Observability and Management Platform
OCI observability and management services are designed to meet the challenges of modern applications and solutions consisting of many components that use different technologies. This collection of services provides visibility and insight across cloud native and traditional technology, cloud providers, and on-premises environments, in addition to broad standards-based ecosystem support. The platform is designed to help you manage increasingly diverse and distributed IT portfolios, while reducing troubleshooting time, preventing outages, and enabling IT to manage applications from a business perspective. The services include metrics, events, logs, and beyond, providing flexibility depending on your need for customization. Services and features include:
Monitoring: Enables OCI services and customers to emit metrics about OCI customer resources. Monitoring capabilities include service metrics, Metrics Explorer, and alarm status and definition. You can configure alarms with thresholds to detect and respond to infrastructure and application anomalies.
Health Checks: Provides high frequency external monitoring to determine the availability and performance of any publicly facing service, including hosted websites, API endpoints, or externally facing load balancers.

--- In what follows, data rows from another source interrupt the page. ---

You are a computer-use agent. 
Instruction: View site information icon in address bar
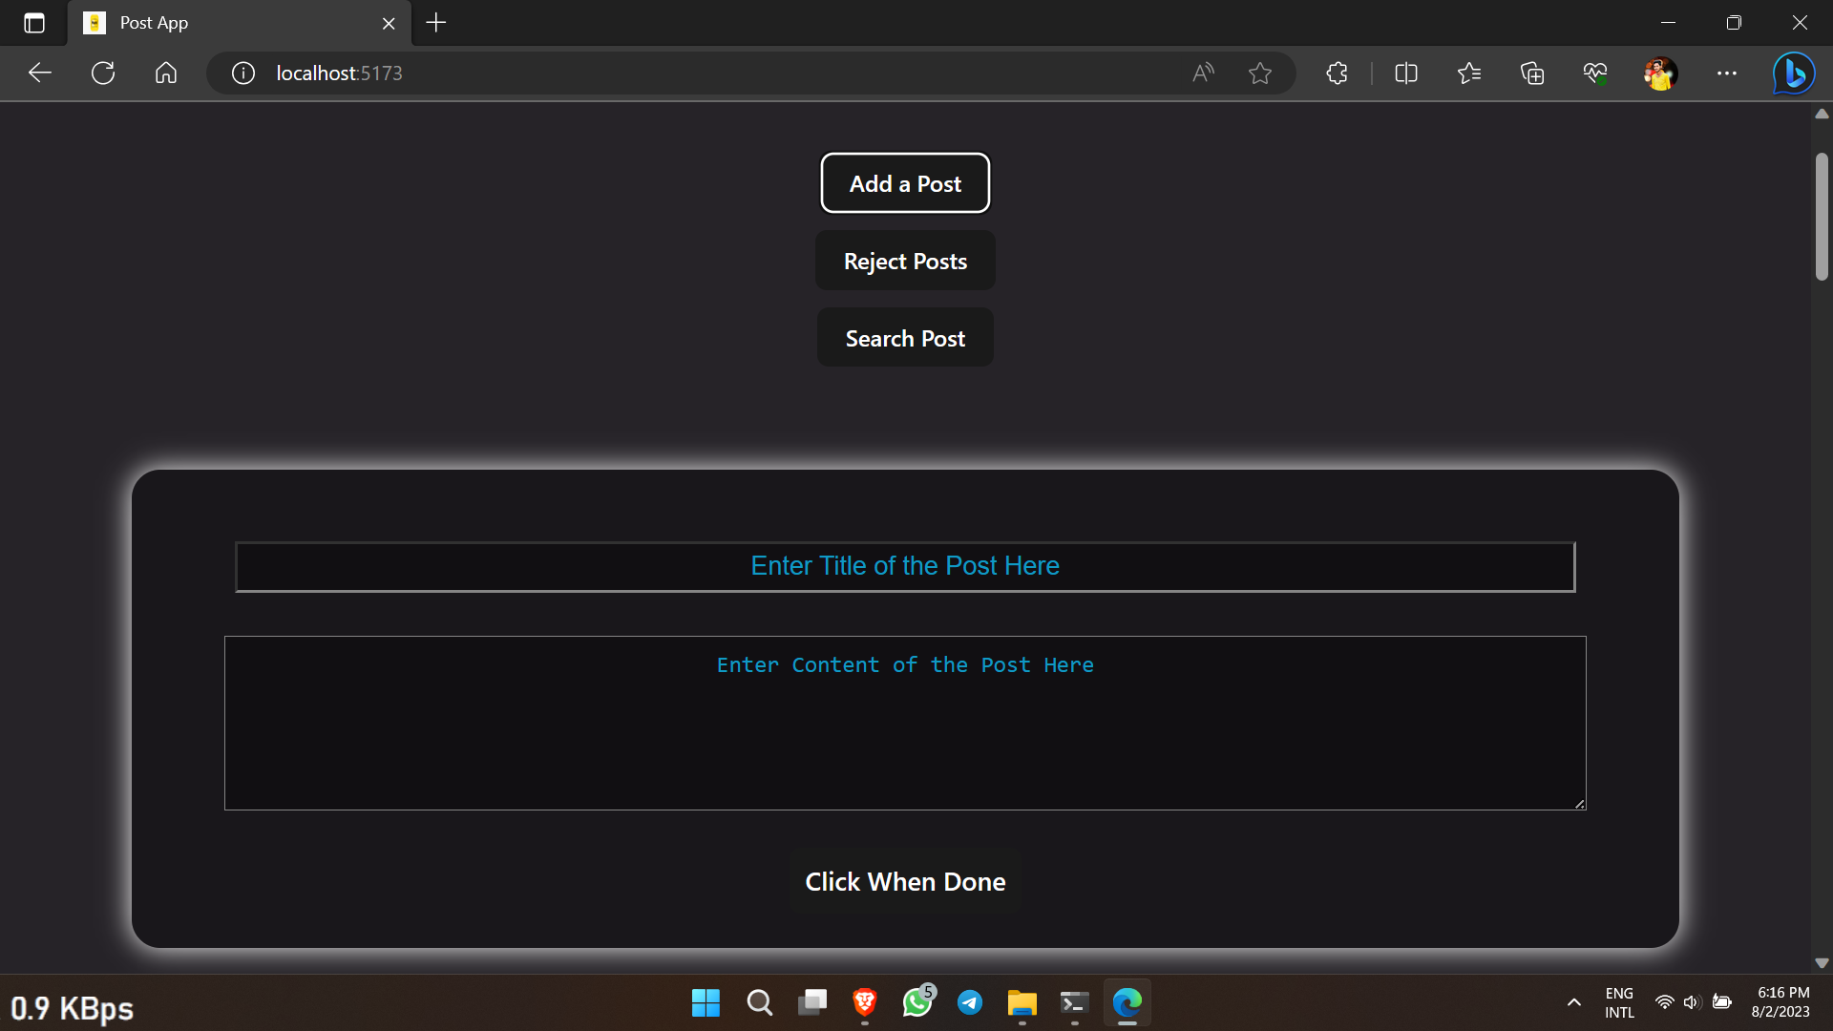point(243,73)
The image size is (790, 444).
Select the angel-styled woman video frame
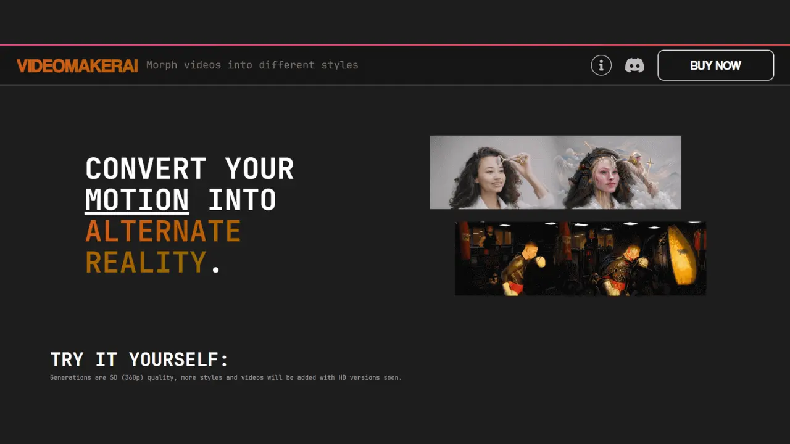(x=618, y=172)
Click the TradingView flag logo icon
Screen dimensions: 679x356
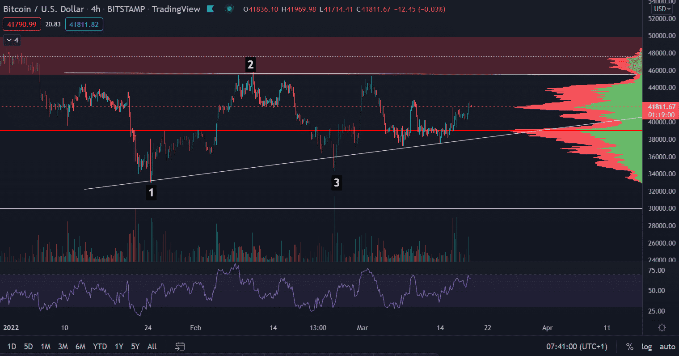[x=211, y=9]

Application Performance Monitoring (APM): Provides deep visibility into the performance of applications and enables DevOps professionals to diagnose issues quickly. APM is compatible with OpenTracing and OpenMetrics for distributed tracing, and combines end user monitoring with synthetic monitoring. It can also ingest telemetry from microservices deployed in Kubernetes or Docker containers.
Database Management: Provides comprehensive database performance and management capability for each type of Oracle Database, including OCI and on-premises. This capability significantly reduces the burden on database administrators by providing a full-lifecycle solution encompassing monitoring, performance management, tuning, and database administration.
Java Management Service: Can discover, monitor and manage your Java environment. Once deployed, the service discovers which versions of Java you have running and where, which ones require updates, and which applications are using them. This service is included with your Java SE Subscription.
Logging: Provides easy ingestion of log data and analysis to diagnose issues. You can integrate Logging with OCI services such as Streaming, Monitoring, OCI Functions, and Notifications. Logging uses the CloudEvents standard by the CNCF and uses CNCF Fluentd to ingest logs from hundreds of sources.
Logging Analytics: Machine learning-based cloud solution that monitors, aggregates, indexes, and analyzes all log data from your on-premises and multicloud environments.
Notifications: Highly available, low-latency publish and subscribe (pub/sub) service that sends alerts and messages to OCI Functions, email, and message delivery partners, including Slack and PagerDuty.
Operation Insights: Capacity planning tool that enables administrators to uncover performance issues, forecast consumption, and plan capacity by using machine learning-based analytics on historical and SQL data. Use these capabilities to make data-driven decisions to optimize resource use, proactively avoid outages, and improve performance.
Resource Manager: Terraform-based cloud infrastructure automation tool that provides infrastructure-as-code service capability.
Service Connector Hub: Helps cloud engineers manage and move data between OCI services and from OCI to third-party services.
Stack Monitoring: Enables proactive monitoring of applications and their underlying stack, including application servers and databases.
Enterprise Manager: Provides comprehensive monitoring and management for Oracle Applications, Middleware, Database, and Engineered Systems deployed in hybrid clouds.
Governance: Provides a comprehensive array of services to help you optimize costs, maximize utilization, and ensure adherence with corporate standards and legislative compliance for assets deployed in OCI.